The Company reserves the right to reimburse only those services that are furnished in the most appropriate and cost-effective setting that is appropriate to the member’s medical needs and condition.
EFGARTIGIMOD ALFA-FCAB (VYVGART ™)
Efgartigimod alfa-fcab (Vyvgart) is considered medically necessary and, therefore, covered for the treatment of adult individuals with generalized myasthenia gravis (gMG) when all of the following criteria are met:
- The individual is anti-acetylcholine receptor (AChR) antibody-positive.
- The Individual meets Myasthenia Gravis Foundation of America (MGFA) Clinical Classification Class II to IV.
- The individual has a Myasthenia Gravis--Specific Activities of Daily Living scale (MG-ADL) total score of five or greater.
- The individual is on a stable dose of MG therapy either in combination or alone of any of the following medication:
- acetylcholinesterase (AChE) inhibitors
- non-steroidal immunosuppressive therapies (NSISTs)
- IgG levels of at least 6 g/L
All other uses for efgartigimod alfa-fcab (Vyvgart), are considered experimental/investigational and, therefore, not covered unless the indication is supported as an accepted off-label use, as defined in the Company medical policy on off-label coverage for prescription drugs and biologics.
An Individual's medical record must reflect the medical necessity for the care provided. These medical records may include but are not limited to: records from the professional provider's office, hospital, nursing home, home health agencies, therapies, and test reports.
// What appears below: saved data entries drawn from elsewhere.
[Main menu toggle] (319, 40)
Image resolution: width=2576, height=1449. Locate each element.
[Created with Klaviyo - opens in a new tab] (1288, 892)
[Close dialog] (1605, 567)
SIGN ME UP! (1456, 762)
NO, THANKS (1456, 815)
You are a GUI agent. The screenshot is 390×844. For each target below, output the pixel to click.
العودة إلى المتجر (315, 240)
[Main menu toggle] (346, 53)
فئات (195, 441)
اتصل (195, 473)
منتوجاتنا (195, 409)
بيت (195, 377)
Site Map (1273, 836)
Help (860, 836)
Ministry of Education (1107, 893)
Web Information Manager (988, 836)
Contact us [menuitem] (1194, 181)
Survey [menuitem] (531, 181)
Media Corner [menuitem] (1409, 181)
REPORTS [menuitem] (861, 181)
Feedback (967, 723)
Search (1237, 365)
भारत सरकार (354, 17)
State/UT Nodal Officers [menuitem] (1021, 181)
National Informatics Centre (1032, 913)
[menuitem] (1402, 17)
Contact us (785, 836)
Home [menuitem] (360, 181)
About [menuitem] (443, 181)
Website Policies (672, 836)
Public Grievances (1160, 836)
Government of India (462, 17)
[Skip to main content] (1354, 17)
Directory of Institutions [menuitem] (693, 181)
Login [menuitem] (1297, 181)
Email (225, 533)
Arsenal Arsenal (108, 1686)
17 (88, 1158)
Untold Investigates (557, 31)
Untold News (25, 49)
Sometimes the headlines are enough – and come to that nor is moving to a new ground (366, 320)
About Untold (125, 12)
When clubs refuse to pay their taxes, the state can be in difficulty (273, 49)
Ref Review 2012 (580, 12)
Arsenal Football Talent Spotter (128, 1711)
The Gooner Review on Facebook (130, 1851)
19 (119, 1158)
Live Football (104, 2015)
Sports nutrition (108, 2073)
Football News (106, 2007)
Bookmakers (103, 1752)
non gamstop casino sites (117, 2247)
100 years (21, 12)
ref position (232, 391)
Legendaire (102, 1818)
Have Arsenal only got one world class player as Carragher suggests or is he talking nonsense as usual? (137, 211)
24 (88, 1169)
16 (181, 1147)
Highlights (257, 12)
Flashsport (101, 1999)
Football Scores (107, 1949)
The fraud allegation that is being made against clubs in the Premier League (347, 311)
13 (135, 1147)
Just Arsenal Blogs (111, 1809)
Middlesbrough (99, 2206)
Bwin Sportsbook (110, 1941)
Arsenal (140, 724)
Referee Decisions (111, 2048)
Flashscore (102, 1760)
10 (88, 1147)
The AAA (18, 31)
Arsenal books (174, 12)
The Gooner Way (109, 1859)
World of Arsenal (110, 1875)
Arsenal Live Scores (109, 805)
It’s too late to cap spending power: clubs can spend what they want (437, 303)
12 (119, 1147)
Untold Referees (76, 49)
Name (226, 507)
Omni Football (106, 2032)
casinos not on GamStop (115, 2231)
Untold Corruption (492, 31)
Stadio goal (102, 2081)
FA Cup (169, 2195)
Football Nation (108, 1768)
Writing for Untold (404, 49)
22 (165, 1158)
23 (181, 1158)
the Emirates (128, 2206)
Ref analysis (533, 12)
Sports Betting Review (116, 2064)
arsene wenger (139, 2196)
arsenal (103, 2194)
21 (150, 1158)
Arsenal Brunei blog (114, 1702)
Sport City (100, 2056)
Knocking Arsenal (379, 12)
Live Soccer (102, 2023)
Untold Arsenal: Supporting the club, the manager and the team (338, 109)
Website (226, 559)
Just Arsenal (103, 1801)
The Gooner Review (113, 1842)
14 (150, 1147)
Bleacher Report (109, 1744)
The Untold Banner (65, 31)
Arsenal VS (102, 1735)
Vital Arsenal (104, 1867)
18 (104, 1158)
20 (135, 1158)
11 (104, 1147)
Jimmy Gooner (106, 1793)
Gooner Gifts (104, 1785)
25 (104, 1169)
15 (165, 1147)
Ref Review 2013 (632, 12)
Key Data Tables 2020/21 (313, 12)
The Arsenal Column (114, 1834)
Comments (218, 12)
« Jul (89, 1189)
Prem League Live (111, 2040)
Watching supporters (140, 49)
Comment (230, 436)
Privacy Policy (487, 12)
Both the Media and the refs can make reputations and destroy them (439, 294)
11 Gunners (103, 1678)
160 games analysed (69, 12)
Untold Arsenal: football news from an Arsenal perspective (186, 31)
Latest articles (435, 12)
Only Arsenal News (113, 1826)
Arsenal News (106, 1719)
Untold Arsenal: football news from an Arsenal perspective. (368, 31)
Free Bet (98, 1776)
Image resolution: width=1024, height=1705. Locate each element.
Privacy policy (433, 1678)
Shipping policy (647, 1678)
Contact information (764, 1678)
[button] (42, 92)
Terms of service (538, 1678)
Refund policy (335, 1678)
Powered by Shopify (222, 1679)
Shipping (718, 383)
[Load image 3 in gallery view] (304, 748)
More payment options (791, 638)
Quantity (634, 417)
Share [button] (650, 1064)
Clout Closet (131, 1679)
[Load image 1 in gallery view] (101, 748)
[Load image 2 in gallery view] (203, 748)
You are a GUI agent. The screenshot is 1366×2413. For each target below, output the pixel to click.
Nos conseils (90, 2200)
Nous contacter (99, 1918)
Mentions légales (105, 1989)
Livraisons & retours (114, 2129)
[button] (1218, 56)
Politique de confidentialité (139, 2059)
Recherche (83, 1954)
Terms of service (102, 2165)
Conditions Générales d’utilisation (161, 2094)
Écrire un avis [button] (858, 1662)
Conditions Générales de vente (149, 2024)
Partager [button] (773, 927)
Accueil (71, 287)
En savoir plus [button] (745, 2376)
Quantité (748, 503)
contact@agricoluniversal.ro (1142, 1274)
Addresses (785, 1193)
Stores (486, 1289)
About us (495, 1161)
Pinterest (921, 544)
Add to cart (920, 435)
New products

The Company may conduct reviews and audits of services to our members, regardless of the participation status of the provider. All documentation is to be available to the Company upon request. Failure to produce the requested information may result in a denial for the service.
When coverage of efgartigimod alfa-fcab (Vyvgart) is requested outside of the Dosing and Frequency Requirements listed in this policy, the prescribing professional provider must supply documentation (i.e., published peer-reviewed literature) to the Company that supports this request.